The draft five-year plan for the National Continental Shelf Leasing Program is expected to include a number of options, including a “no action alternative” – that is, not providing any any new rental sales that have occurred in the past.

Melissa Schwartz, a spokeswoman for the Interior Department, declined to comment on internal discussions and said no decision had been made yet.

“The ministry is working hard to develop a five-year plan. I don’t have time updates,” said Ms. Schwartz.

At one stage, the Biden administration considered limiting new drilling in the central and western Gulf of Mexico, according to three people briefed on the matter.

Erik Milito, president of the National Oceanic Industry Association, which represents offshore energy companies, said that would be bad for consumers. New leases in the Gulf of Mexico could mean an extra 2.4 million barrels of crude a day – an amount that “could have a global impact on the market,” he said.

Last month, the Biden administration canceled a lease in federal waters off Alaska’s Cook Inlet, citing the industry’s lack of interest.

The Cook Inlet Basin, once Alaska’s main source of oil, is now largely a source of natural gas for local utilities and large-scale projects, energy experts say. rare in recent years. However, the industry still wants the Arctic waters to be available for lease in the future.

After the Department of the Interior’s Oceans Administration releases the five-year plan, it will be put out for public comment prior to completion. Past presidents have used the plan to alternately open the door to unchecked development or close it to prevent new drilling.

President Obama drilling is forbidden in parts of the Beaufort and Chukchi Seas of the Arctic Ocean, and then invoked a confusing provision of the 1953 law, Law on Lands Beyond the Continental Shelfas well as a ban on drilling along areas along the Atlantic coast.

President Trump has tried to open all of the coastal waters of the United States to oil and gas drilling, including areas protected by the Obama administration.

But towards the end of his administration and under intense pressure from Florida Republicans who were concerned the drilling would affect tourism, Mr.
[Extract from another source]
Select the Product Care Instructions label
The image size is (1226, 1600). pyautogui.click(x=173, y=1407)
Trump signed an executive order banning drilling for 10 years off the coast of the US. the coasts of Florida, Georgia, South Carolina and North Carolina.
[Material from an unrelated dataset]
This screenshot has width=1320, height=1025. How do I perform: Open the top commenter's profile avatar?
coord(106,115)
Mr. Trump’s broader plan was never finalized. Haaland told lawmakers that the Trump administration stopped work under the five-year plan in 2018 and that “various conflict litigation” contributed to the delay, she said.
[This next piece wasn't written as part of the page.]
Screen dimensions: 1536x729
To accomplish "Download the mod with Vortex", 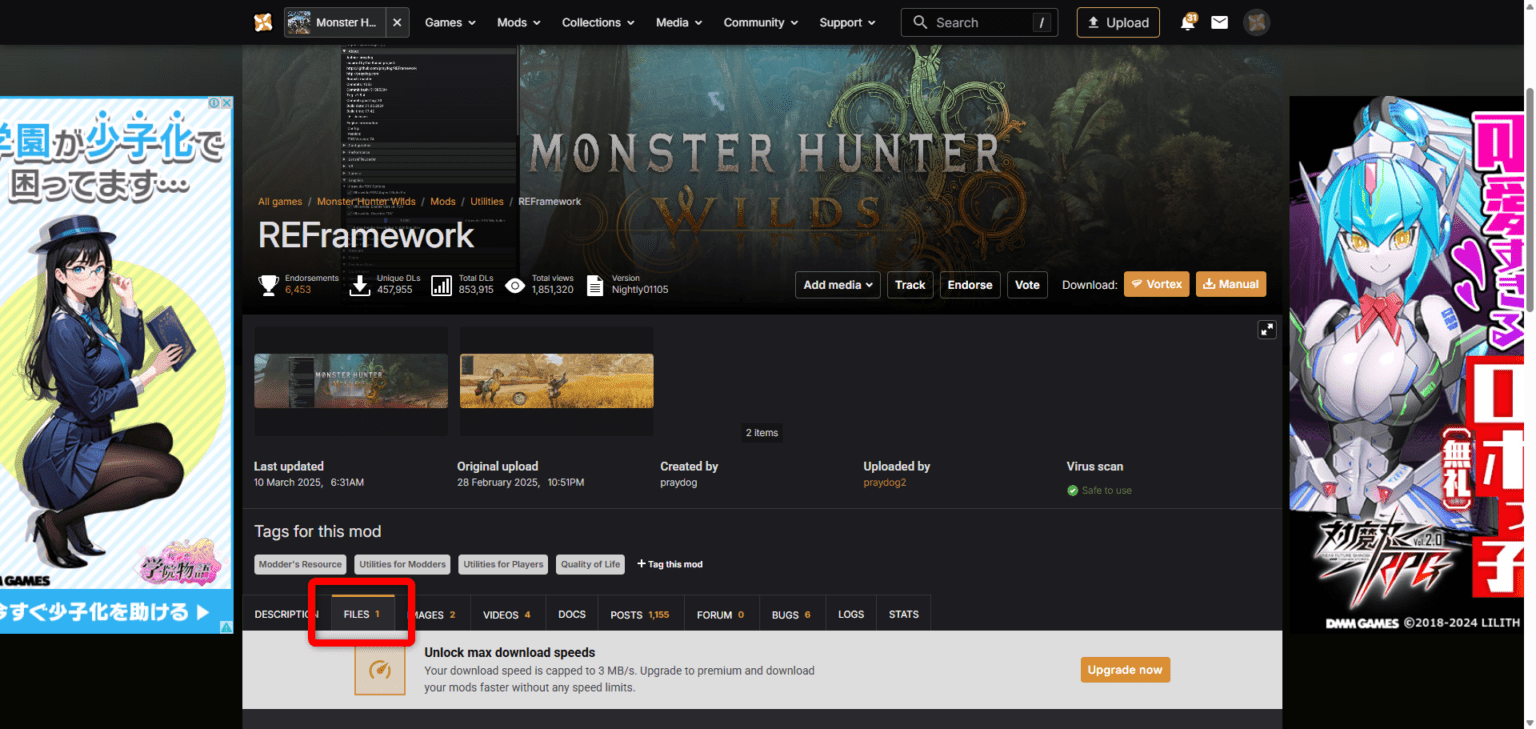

Offshore oil and gas leasing plans have landed at the center of the debate over the administration’s oil and gas decisions. Immediately after taking office, President Biden sign an executive order to halt the issuance of new leases – but a successful legal challenge from Republican states and the oil industry forced the administration to organize the sale of new leases.

The administration is appealing that ruling. At the same time, they are defending themselves in another Republican-led lawsuit that is seeking to prevent the government from considering the economic costs of climate change from drilling and other actions it claims. permission.